Prove that the given series $\sum_{(m,n)∈\mathbb{Z^2})} |\max\{m,n\}|^{-5}$ is convergent.

Question

Show that the given series $S$ is convergent where $$S=\sum_{(m,n)∈\mathbb{Z^2}} |{\max}\{m,n\}|^{-5}.$$ Also $(m,n)$ cannot be the point $(0,0)$. I am totally confused with this summation. If without loss of generality we take $\max\{m,n\}=m$ then the summation reduces to $\sum_{m∈\mathbb{Z}} |m|^{-5}$ which is convergent. But I think this is not correct any way, as maximum of $m$ and $n$ runs through the set of integers. Please help me to solve this.

Answer 1

$$\sum_{(m,n)\in\Bbb Z^2, \\(m,n)\neq(0,0)} \big(\max{|m|,|n|}\big)^{-5}= $$

$$=\sum_{(m,n)\in\Bbb Z^2,\\ |m|\neq |n|} \big(\max{|m|,|n|}\big)^{-5}+\sum_{(m,n)\in\Bbb Z^2\\ |m|=|n|} |m|^{-5}$$

The series converges if and only if both summands converge. Now: $$\sum_{(m,n)\in\Bbb Z^2\\ |m|=|n|} |m|^{-5}=4\sum_{m\in \Bbb N} m^{-5}<4\sum_{m\in\Bbb N}m^{-2}<+\infty$$

Finally:

$$\sum_{(m,n)\in\Bbb Z^2,\\ |m|\neq |n|} \big(\max{|m|,|n|}\big)^{-5}=2\sum_{|m|>|n|}\big(\max{|m|,|n|}\big)^{-5}=2\cdot4\sum_{m>n>0}\big(\max{|m|,|n|}\big)^{-5}$$

$$2\cdot4\sum_{(m,n)\in\Bbb Z^2\\m>n>0} |m|^{-5}=2\cdot 4\sum_{m=1}^\infty\sum_{n=0}^{m-1} |m|^{-5}=8\sum_{m=1}^\infty\frac{(m-1)(m-2)}{2}\cdot\frac{1}{m^5}=$$ $$=4\sum_{m=1}^\infty\frac{m-1}{m}\frac{m-2}{m}\frac{1}{m^3}<4\sum_{m=1}^\infty\frac{1}{m^3}<\infty$$

Answer 2

In order to have convergence the series should be something like this (see Hayk's comment) $$\sum_{(m,n)\in\mathbb{Z}^2\\(m,n)\not=(0,0)} (\max\{|m|,|n|\})^{-d}$$ with $d>2$.
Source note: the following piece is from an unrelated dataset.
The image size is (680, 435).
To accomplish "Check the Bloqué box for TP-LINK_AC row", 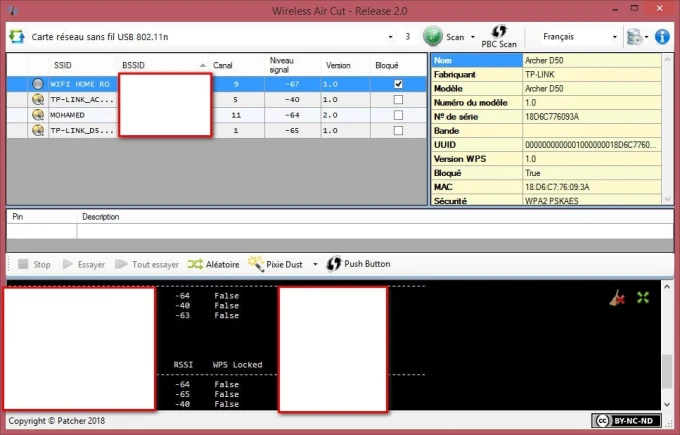I will tap(398, 100).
Since the terms of the series are positive we can rearrange them and rewrite the series as $$\begin{align*} \sum_{(m,n)\in\mathbb{Z}^2\\(m,n)\not=(0,0)} (\max\{|m|,|n|\})^{-d}&\leq 4 \sum_{(m,n)\in\mathbb{N}^2\\(m,n)\not=(0,0)} (\max\{m,n\})^{-d}\\ &= 4\sum_{k=1 }^{\infty}\sum_{m+n=k}(\max\{m,n\})^{-d}\\ &\leq 4\sum_{k=1 }^{\infty}\sum_{m+n=k} (k/2)^{-d}\\ &=2^{d+2}\sum_{k=1 }^{\infty} (k+1)\cdot k^{-d}\\&= 2^{d+2}\sum_{k=1 }^{\infty} \frac{1}{k^{d-1}}+2^{d+2}\sum_{k=1 }^{\infty} \frac{1}{k^d}<+\infty. \end{align*}$$